I will only keep genes that have a log cpm greater than 1 in at least 3 samples.

keep.exprs=rowSums(count_matrix_cpm>1) >=3
count_matrix_cpm_filt= count_matrix_cpm[keep.exprs,]

plotDensities(count_matrix_cpm_filt, legend = "bottomright", main="Post-filtering")

Create boxplots:

#pre standardization  
colnames(count_matrix)=sample
boxplot(count_matrix, main="Raw Counts by library")

#prefilt
colnames(count_matrix_cpm)=sample
boxplot(count_matrix_cpm, main="Log CPM Counts by library prefilter")

#filtered
colnames(count_matrix_cpm_filt)=sample
boxplot(count_matrix_cpm_filt, las=2,main="Log CPM Counts by library filtered")

This shows that we do not need to do any extreme normalization. I will skip it for this initial analysis.

Now I can look at the number of genes detected in each sample according to this filtering practice.

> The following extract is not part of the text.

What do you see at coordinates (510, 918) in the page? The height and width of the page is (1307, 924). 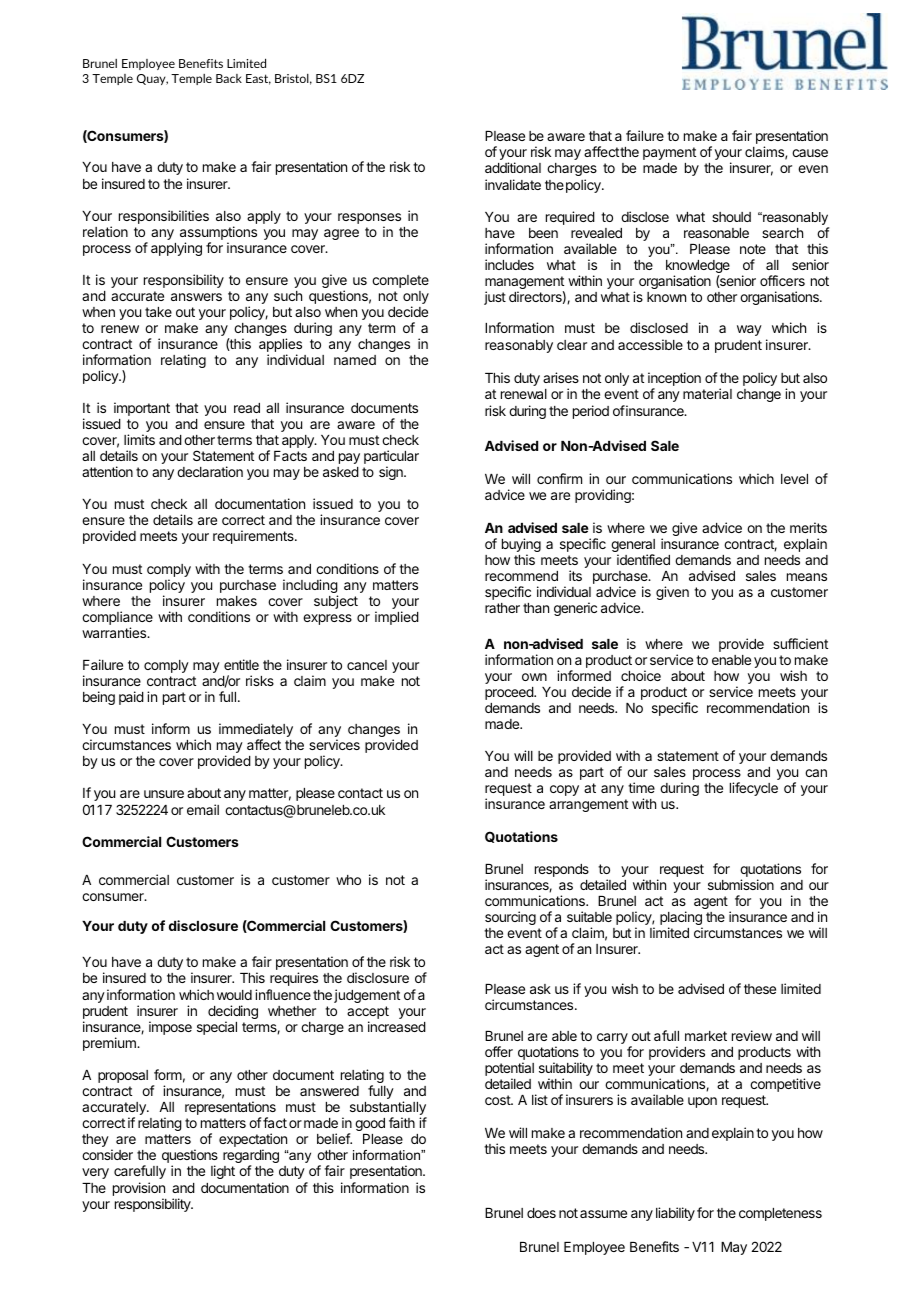 I see `sourcing` at bounding box center [510, 918].
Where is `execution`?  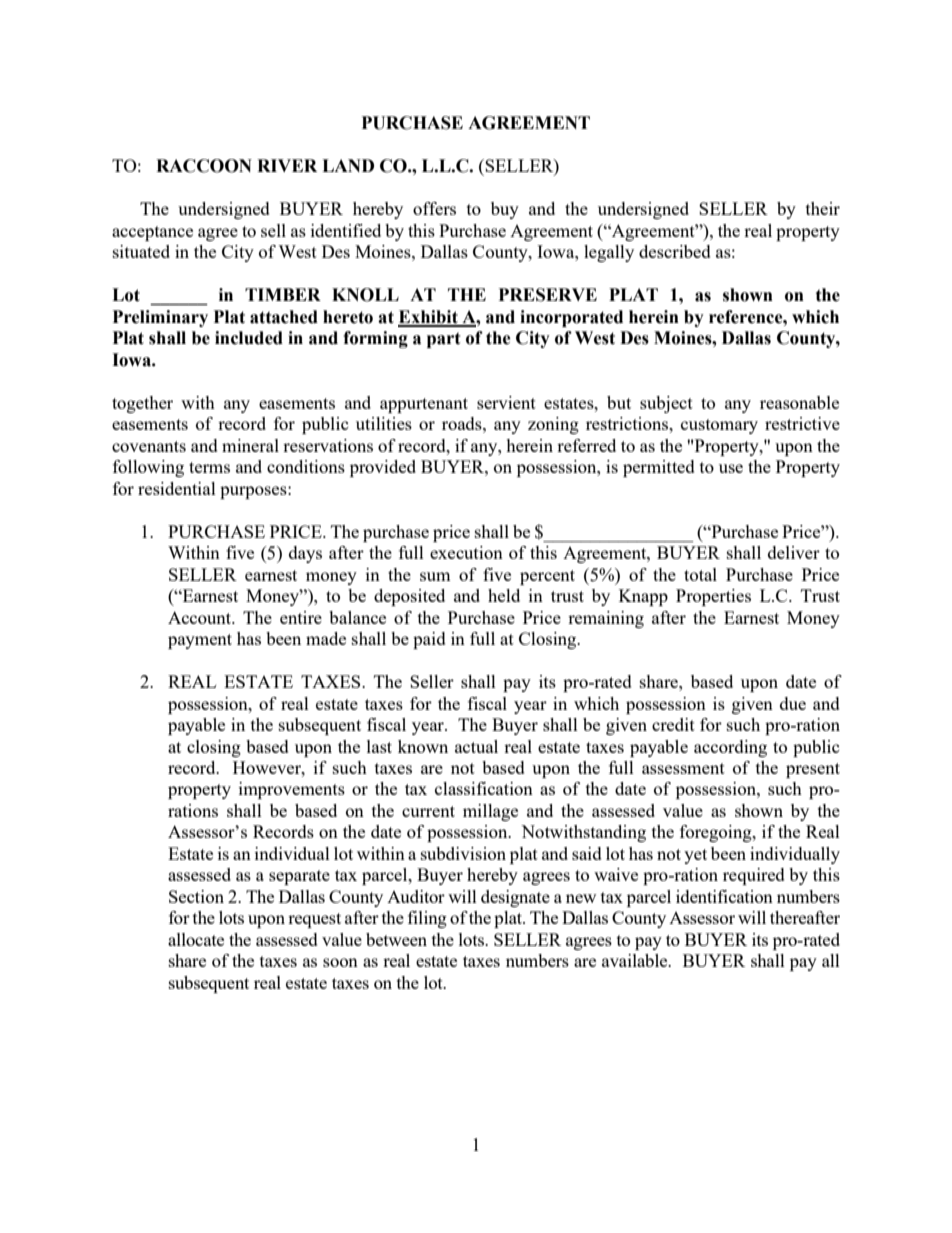
execution is located at coordinates (466, 552).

I will use >1 log cpm for “detected”.

detected_chrom1=sum(count_matrix_cpm_filt[,1] > 1)
detected_chrom2=sum(count_matrix_cpm_filt[,2] > 1)

detected_nuc1=sum(count_matrix_cpm_filt[,3] > 1)
detected_nuc2=sum(count_matrix_cpm_filt[,4] > 1)

detected_cyt1=sum(count_matrix_cpm_filt[,5] > 1)
detected_cyt2=sum(count_matrix_cpm_filt[,6] > 1)

Plot these values like the percent mapped.

detected_vec=c(detected_chrom1, detected_chrom2, detected_nuc1, detected_nuc2, detected_cyt1, detected_cyt2)

det_df=as.data.frame(cbind(sample,fraction, detected_vec), stringsAsFactors = F)
det_df$detected_vec= as.numeric(det_df$detected_vec)

ggplot(det_df, aes(y=detected_vec, x=sample, fill=fraction)) + geom_col() + labs(x="Sample", y="Number of detected genes", title="Number Detected genes >1 log-cpm") + scale_y_continuous(limits=c(0,20345))

total_genes=20345
det_df_prop= det_df %>% mutate(prop_det=detected_vec/total_genes)

ggplot(det_df_prop, aes(y=prop_det, x=sample, fill=fraction)) + geom_col() + labs(x="Sample", y="Proportion detected genes", title="Proportion Detected Genes >1 log-cpm") + scale_y_continuous(limits=c(0,1))

Cluster analysis

Create a correlation matrix between the counts.

cor_function=function(data){
  corr_matrix= matrix(0,ncol(data),ncol(data))
  for (i in seq(1,ncol(data))){
    for (j in seq(1,ncol(data))){
      x=cor.test(data[,i],  data[,j], method='pearson')
      cor_ij=as.numeric(x$estimate)
      corr_matrix[i,j]=cor_ij
    }
  }
  return(corr_matrix)
}


count_cor=cor_function(count_matrix_cpm_filt)
rownames(count_cor)=sample
colnames(count_cor)=sample

Reshape correlation matrix and plot it.

melted_count_corr=melt(count_cor)
ggheatmap=ggplot(data = melted_count_corr, aes(x=Var1, y=Var2, fill=value)) +
  geom_tile() +
  labs(title="Correlation Heatplot")


ggheatmap

This is the expected plot. The data clusters by fraction and the total and nuclear are more similar than the chromatin fraction.

Density across genes

My snakefile has a rule collecting metrics with the picard tool. I used the data to make a plot of the normalized read density accross gene bodies.

Normalized reads accross gene bodies

Normalized reads accross gene bodies

Due to sample switch. The total is actually chromatin and the chromatin samples are actually the total samples.